Supplied entries:
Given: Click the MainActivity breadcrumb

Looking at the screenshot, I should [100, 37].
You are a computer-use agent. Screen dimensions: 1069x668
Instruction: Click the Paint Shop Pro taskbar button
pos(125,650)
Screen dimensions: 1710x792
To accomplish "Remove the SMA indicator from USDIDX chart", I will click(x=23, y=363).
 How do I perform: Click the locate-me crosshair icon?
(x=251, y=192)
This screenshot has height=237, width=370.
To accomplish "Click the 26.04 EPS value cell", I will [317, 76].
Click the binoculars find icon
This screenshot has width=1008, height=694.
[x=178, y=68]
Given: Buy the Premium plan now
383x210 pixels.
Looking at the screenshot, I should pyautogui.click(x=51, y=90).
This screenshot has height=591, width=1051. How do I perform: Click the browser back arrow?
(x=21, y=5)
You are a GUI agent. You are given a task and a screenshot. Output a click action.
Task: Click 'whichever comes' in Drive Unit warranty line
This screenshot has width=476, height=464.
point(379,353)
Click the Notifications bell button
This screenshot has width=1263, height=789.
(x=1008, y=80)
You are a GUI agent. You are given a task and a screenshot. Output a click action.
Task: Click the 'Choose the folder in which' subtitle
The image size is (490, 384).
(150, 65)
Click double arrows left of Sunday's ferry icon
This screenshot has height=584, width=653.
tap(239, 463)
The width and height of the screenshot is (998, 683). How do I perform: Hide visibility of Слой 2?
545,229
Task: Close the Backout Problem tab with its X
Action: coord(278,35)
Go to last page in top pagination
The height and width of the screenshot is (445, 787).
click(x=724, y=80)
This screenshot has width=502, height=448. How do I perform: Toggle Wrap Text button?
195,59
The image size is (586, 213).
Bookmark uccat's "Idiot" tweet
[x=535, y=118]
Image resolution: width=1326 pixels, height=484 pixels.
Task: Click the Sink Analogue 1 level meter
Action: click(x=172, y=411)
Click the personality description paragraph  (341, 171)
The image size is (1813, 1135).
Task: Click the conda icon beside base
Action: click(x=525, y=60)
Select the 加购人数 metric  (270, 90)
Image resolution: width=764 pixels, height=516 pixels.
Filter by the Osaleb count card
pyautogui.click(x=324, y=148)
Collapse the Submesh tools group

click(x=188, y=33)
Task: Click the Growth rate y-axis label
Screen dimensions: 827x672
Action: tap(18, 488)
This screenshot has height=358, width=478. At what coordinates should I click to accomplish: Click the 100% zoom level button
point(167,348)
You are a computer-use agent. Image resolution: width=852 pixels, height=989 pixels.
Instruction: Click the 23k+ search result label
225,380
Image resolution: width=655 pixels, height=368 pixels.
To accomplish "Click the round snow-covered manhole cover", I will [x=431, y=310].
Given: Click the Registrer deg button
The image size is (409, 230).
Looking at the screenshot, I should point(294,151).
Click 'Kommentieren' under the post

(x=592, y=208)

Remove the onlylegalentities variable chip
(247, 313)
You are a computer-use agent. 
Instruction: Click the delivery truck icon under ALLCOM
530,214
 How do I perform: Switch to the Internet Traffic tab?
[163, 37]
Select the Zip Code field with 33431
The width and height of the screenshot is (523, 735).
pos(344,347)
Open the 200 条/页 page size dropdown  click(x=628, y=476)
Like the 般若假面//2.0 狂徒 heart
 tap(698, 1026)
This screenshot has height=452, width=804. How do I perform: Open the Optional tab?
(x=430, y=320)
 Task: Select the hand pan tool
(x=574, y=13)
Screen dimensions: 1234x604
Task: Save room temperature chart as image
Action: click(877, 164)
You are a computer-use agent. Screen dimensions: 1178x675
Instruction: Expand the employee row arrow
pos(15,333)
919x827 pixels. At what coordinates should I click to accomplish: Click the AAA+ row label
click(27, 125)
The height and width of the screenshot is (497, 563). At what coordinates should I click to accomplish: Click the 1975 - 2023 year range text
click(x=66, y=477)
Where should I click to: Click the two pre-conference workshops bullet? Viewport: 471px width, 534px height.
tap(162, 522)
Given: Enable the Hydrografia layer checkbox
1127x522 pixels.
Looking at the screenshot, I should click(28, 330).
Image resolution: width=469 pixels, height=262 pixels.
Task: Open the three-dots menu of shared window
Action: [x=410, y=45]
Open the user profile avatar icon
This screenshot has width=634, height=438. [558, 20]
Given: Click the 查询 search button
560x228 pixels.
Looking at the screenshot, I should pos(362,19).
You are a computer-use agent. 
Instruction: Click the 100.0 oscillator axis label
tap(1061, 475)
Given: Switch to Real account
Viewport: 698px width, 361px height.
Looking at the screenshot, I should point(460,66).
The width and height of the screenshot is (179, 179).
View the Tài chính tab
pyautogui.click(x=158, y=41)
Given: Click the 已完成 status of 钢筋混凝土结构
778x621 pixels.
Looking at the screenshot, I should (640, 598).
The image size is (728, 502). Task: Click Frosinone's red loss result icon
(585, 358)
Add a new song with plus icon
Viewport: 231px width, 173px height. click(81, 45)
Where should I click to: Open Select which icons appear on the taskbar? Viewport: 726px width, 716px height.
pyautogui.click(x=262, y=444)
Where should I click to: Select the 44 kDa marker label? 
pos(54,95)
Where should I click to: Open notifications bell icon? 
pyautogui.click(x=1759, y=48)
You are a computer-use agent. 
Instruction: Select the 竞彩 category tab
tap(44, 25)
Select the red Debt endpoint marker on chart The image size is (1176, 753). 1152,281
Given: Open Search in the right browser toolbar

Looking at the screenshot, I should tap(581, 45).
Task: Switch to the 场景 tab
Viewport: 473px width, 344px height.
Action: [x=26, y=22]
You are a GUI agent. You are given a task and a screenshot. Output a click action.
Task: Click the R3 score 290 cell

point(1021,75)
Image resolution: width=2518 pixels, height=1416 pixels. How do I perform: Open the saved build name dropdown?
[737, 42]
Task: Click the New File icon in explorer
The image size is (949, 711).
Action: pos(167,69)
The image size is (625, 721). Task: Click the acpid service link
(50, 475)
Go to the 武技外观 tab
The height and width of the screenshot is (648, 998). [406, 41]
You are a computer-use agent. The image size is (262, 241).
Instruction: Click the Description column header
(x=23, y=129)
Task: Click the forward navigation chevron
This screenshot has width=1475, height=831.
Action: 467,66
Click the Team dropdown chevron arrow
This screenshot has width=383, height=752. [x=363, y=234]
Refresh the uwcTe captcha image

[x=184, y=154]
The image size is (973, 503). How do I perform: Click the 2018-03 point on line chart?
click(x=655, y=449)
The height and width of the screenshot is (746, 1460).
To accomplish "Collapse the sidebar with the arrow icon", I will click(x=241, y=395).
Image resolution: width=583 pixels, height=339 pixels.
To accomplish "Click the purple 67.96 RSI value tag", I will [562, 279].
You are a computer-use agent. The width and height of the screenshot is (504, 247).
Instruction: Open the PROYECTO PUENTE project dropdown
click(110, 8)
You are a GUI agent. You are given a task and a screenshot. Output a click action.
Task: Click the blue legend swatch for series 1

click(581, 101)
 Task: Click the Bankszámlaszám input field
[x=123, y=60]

Challenge: Please extract the rows from the start of the records through the line containing "will [317, 76].", and repeat that stretch of lines exactly, with both ends included.

Solution for this exercise:
Given: Click the MainActivity breadcrumb

Looking at the screenshot, I should [100, 37].
You are a computer-use agent. Screen dimensions: 1069x668
Instruction: Click the Paint Shop Pro taskbar button
pos(125,650)
Screen dimensions: 1710x792
To accomplish "Remove the SMA indicator from USDIDX chart", I will click(x=23, y=363).
 How do I perform: Click the locate-me crosshair icon?
(x=251, y=192)
This screenshot has height=237, width=370.
To accomplish "Click the 26.04 EPS value cell", I will [317, 76].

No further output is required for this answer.